O Conselho das Secretarias Municipais de Saúde de Minas Gerais (Cosems MG) ainda não sabe quantos médicos lotados nas PSF do Estado se colocaram à disposição para ocupar as vagas dos cubanos, mas o presidente do conselho, Eduardo Luiz da Silva, admite que a transferência tem ocorrido e preocupa.
“O Mais Médicos era para ser um programa para complementar o PSF, levando médicos para locais mais distantes. Mas a possibilidade de ganhar mais do que em muitos postos tem atraído os médicos brasileiros”, diz.
Em Açucena, no Leste de Minas, o quadro está bastante crítico. Dos cinco médicos que atendem no município, um é cubano e teve que sair, e outros três já anunciaram que se inscreveram no Mais Médicos e devem deixar seus cargos em breve. “Nós vamos ficar descobertos até o ano que vem, quando saberemos o orçamento. Já sabemos que, neste fim de ano, a situação vai ser complicada”, afirma a secretária de Saúde da cidade, Josilene Aparecida Amaral.
Em Ipatinga, na mesma região, também teve desfalque da equipe do PSF, com a perda de um médico. Ele deverá ser reposto até o fim do ano, mas, por ser polo regional, a cidade sente o impacto da falta de médicos em toda a microrregião, segundo a secretária municipal de Saúde, Érica Dias de Souza Lopes. “Muitas pessoas estão vindo de municípios vizinhos e sobrecarregando nossa UPA, que teve aumento de 35% nos atendimentos”, conta.
Procurado, o Ministério da Saúde não se pronunciou sobre a demora na reposição do quadro de médicos nem sobre a saída deles do PSF.
Situação já era crítica no interior
A falta de profissionais agravou um quadro que já era crítico nos postos de saúde mineiros. Com os atrasos de repasses de recursos por parte do governo do Estado, já estava difícil manter as unidades de saúde em várias cidades.
Em São João do Oriente, no Leste de Minas, a soma da falta de dinheiro com a saída das duas médicas cubanas foi suficiente para levar ao fechamento de um dos três postos de saúde da cidade na segunda-feira. “O Estado nos deve R$ 1,3 milhão. Para nós, isso é muito dinheiro. Decretamos até estado de calamidade financeira”, afirma a secretária de Saúde da cidade, Mírian Rodrigues.

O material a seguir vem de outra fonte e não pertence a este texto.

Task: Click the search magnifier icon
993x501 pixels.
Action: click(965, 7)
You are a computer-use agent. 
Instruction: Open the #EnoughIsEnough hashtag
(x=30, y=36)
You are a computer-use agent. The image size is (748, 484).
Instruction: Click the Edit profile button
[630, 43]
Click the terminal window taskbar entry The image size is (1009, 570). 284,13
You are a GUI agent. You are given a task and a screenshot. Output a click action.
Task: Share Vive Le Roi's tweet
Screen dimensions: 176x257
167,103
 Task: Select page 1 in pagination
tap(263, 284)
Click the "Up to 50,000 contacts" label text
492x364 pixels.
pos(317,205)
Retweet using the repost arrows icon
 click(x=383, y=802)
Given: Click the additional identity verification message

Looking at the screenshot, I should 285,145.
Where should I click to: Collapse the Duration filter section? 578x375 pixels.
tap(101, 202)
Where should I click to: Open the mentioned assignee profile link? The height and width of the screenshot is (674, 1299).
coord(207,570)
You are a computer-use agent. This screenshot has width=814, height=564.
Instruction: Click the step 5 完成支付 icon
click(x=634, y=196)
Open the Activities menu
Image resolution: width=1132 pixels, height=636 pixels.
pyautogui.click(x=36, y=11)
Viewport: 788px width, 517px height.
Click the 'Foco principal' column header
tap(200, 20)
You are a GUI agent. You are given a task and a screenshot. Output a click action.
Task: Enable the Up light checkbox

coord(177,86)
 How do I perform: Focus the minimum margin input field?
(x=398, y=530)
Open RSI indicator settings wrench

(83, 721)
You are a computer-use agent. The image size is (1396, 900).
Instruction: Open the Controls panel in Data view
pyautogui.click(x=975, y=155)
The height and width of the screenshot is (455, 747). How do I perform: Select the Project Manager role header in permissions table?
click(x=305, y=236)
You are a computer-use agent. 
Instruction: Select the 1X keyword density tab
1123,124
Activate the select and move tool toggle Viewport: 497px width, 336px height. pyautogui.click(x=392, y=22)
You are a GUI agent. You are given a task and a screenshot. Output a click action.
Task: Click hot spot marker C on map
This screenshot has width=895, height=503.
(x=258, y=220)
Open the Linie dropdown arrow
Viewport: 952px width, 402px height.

Em nota, a Secretaria de Estado de Saúde admitiu ter uma dívida de R$ 2,8 bilhões com os municípios em função de insuficiência de receita. A pasta garantiu que “o governo está se esforçando para honrar os compromissos pactuados”.
Secretário relata desistências
Brasília. Às margens do rio Tocantins, Cametá, no Pará, com 120 mil habitantes, viu na última semana cinco de 20 médicos deixarem o atendimento nas unidades de saúde.
A saída ocorreu após o fim da participação de Cuba no Mais Médicos. Poucos dias depois, recebeu cinco inscrições de profissionais dispostos a ocupar as vagas. O alívio, porém, durou pouco. Segundo o secretário municipal de Saúde, Charles Tocantins, dois dos médicos inscritos que fizeram contato com a prefeitura disseram que não devem ocupar as vagas.
“Um disse que era difícil de cumprir o horário e de se deslocar. O outro deve sair para fazer residência no ano que vem”, relata. Para ele, a situação mostra um outro lado da ampla adesão ao edital lançado pelo Ministério da Saúde.